If there is litigation, who wins?
Buyers will tell you that suppliers bear the obligation and the cost, no matter how high, of getting products to buyers. But, for U.S. supply chain contracts, this probably is not correct. Even if a supply chain contract does not contain a force majeure clause that excuses performance in the event of disaster or hardship, the UCC provides relief to suppliers in some circumstances.

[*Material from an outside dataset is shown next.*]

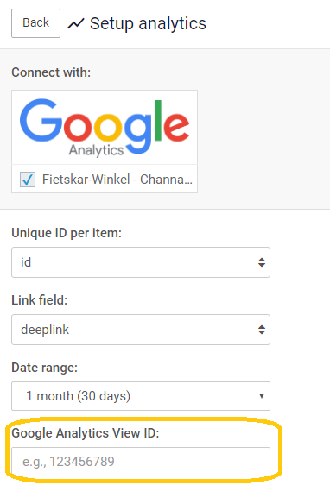This screenshot has width=330, height=485.
Task: Click the Back button
Action: [36, 23]
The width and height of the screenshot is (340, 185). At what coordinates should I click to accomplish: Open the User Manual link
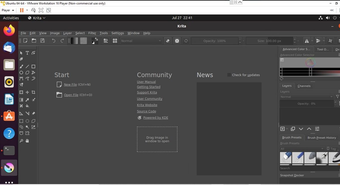(x=146, y=82)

UCC 2-615, which bears the catchy title, “Excuse by Failure of Presupposed Conditions,” states that unless a supplier has “assumed a greater obligation” by contract, its performance is excused if performance has been made “impracticable” by the “occurrence of a contingency the non-occurrence of which was a basic assumption on which the contract was made.” Comment 4 to this provision clarifies that “[i]ncreased cost alone does not excuse performance” under this section, “because that is exactly the type of business risk which business contracts made at fixed prices are intended to cover.” U.S. courts have not, however, interpreted this provision consistently, and sometimes do excuse supplier performance because of increased costs.
In the force majeure case that we discussed last week, Melford Olsen Honey, Inc. v. Adee, 452 F.3d 956 (8th Cir. 2006), the court analyzed both the force majeure clause contained in the parties’ supply chain contract and UCC 2-615. (This itself is unusual. Most courts believe that a force majeure clause supplants any UCC 2-615 analysis.) In a short discussion, the court upheld the jury’s finding that UCC 2-615 did not excuse the supplier’s obligation to deliver honey, notwithstanding a draught. Again, the supplier had not made a sufficient showing of the degree to which the draught negatively impacted his business or made performance impracticable.

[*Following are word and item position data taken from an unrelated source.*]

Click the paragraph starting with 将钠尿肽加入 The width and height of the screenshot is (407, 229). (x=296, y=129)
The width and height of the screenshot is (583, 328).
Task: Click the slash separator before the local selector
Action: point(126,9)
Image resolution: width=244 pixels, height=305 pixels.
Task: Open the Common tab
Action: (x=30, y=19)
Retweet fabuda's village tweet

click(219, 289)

So what does this mean for West Coast Ports disputes? Unfortunately, as a general matter, it is almost impossible to say. Buyers will no doubt argue that the increased logistics costs, and suppliers’ difficulty in getting goods into and out of the U.S., is merely a financial issue that can be resolved by making other transportation arrangements, albeit at greater cost. Suppliers will no doubt counter that the congestion at the West Coast Ports is a “contingency which has made performance impracticable” under UCC 2-615. It will fall to the individual facts and circumstances in each case to determine who is right.
Which leads us to our main point. Relying on UCC 2-615 in times of trouble is rolling the dice. Including a tailored and thoughtful force majeure clause to allocate responsibility in disaster conditions is the best practice in supply chains. Force majeure clauses should not, by the way, necessarily be identical in all supply chain contracts. Each buyer-supplier relationship has unique dangers and contingencies, and (for critical supply chain relationships, at least) will require individual consideration.